I really appreciate some facets of my California upbringing in regards to an active lifestyle and attentive body focus, though you really nailed it when you said that "body image can be a vice"... I think that's what it is for a lot of girls I know. They aren't going to eating disorder treatment centers or anything like that... it's just a vice. As it gets to be with me sometimes.
Lesley Miller said…
I loved this post, Corrine. Wise, original and well written thoughts. What's interesting for me is that I didn't start paying attention to my body image until after college when I lost about 15-20 pounds. (I was living with you at the time...) I started exercising which I hadn't done since high school, and I stopped eating cafeteria food. Those two things combined made it very easy to shed weight, even though it wasn't my intention. I had many girls ask me if I had an eating disorder because of the weight loss, which I was offended by. (I shouldn't have been, they simply cared about me, but it was the first time I realized just how much others paid attention to my body.) Now that I've experienced firsthand how other women pay attention, it makes me more paranoid when I've gained weight. I figure, if they noticed I lost weight, they'll certainly notice if I've gained some. Isn't that weird? I don't worry what my husband will think but I worry about other women. I hate that.
Danielle said…
I'm a teenager living in Australia and although ideas aren't as extreme about skinny=beautiful as they are in California they are definitely still very prevalent and the media is full of the 'perfect' airbrushed girls, this is a great article and very well written and hopefully one day the rest of the world can learn to have more emphasis on health and wellbeing like Sweden/London seem to primarily on what size you are.
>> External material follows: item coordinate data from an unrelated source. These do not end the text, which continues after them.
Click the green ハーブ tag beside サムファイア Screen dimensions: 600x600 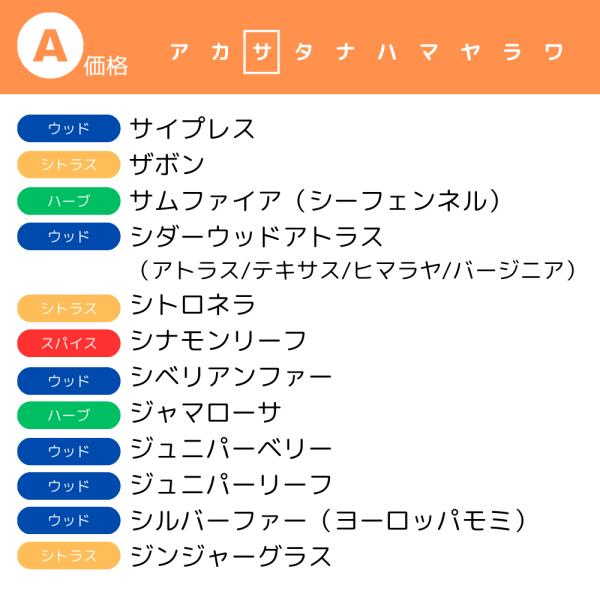coord(69,201)
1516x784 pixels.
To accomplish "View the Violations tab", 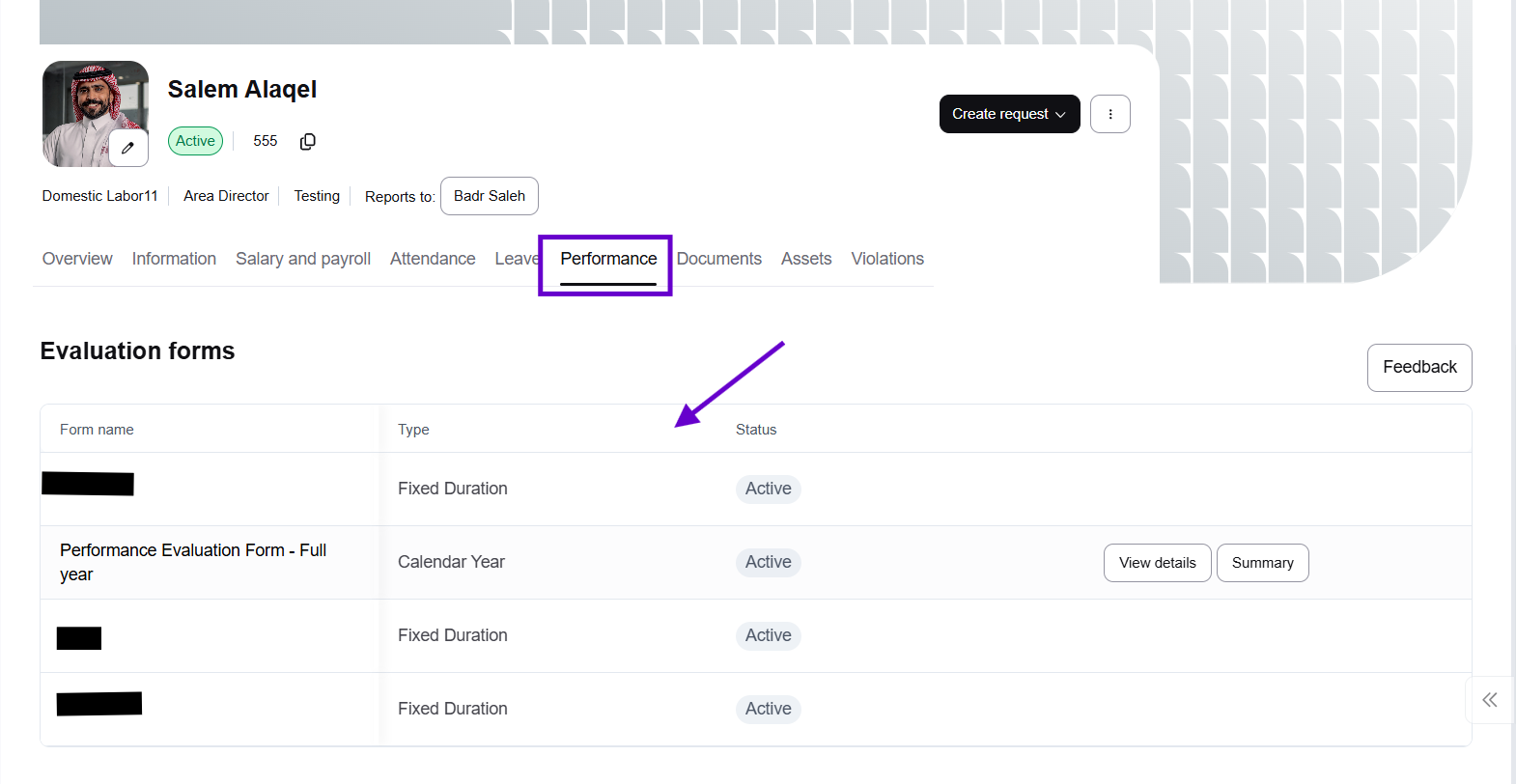I will (x=887, y=259).
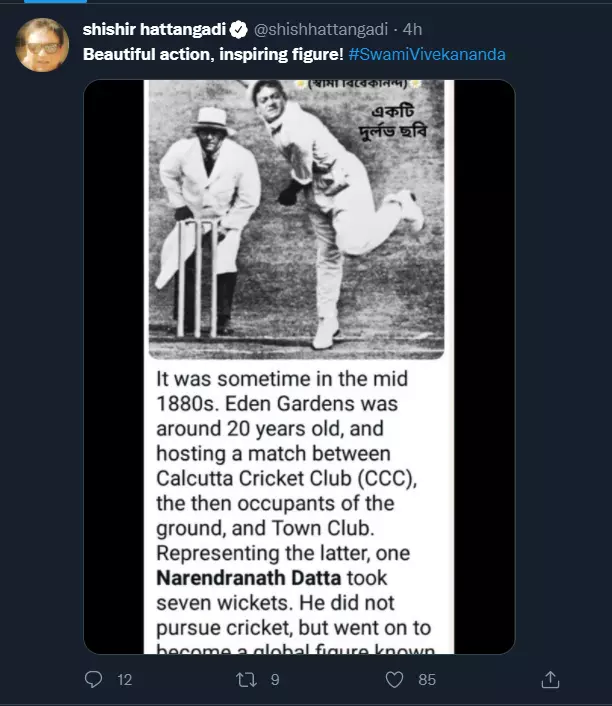
Task: Click the display name shishir hattangadi
Action: [x=154, y=27]
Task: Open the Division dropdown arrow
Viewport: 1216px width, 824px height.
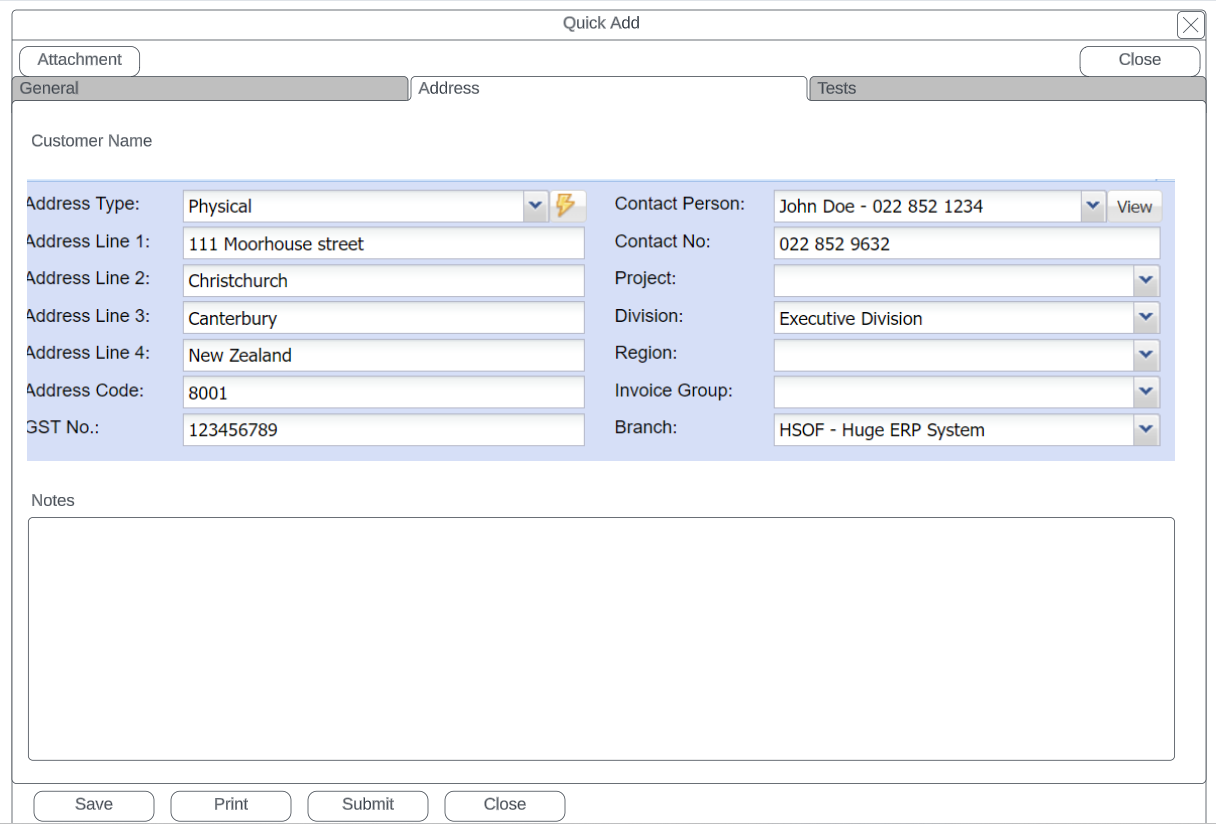Action: click(1146, 318)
Being so skinny is so unobtainable and I sympathize the people who miss out on eating delicious food out of fear of gaining weight, just recently i heard one of my friends saying how she "was going to go to Grill'd(burger place) with her boyfriend tomorrow night so she wasn't eating until then" Thanks:))
Unknown said…
You are a fantastic writer, I was a little bummed that you used a pen name because I wanted to see if you’ve written other things since this. Excellent piece, very well thought out and articulated and I can tell it was something you felt a little vulnerable about writing, but I’m so glad you did.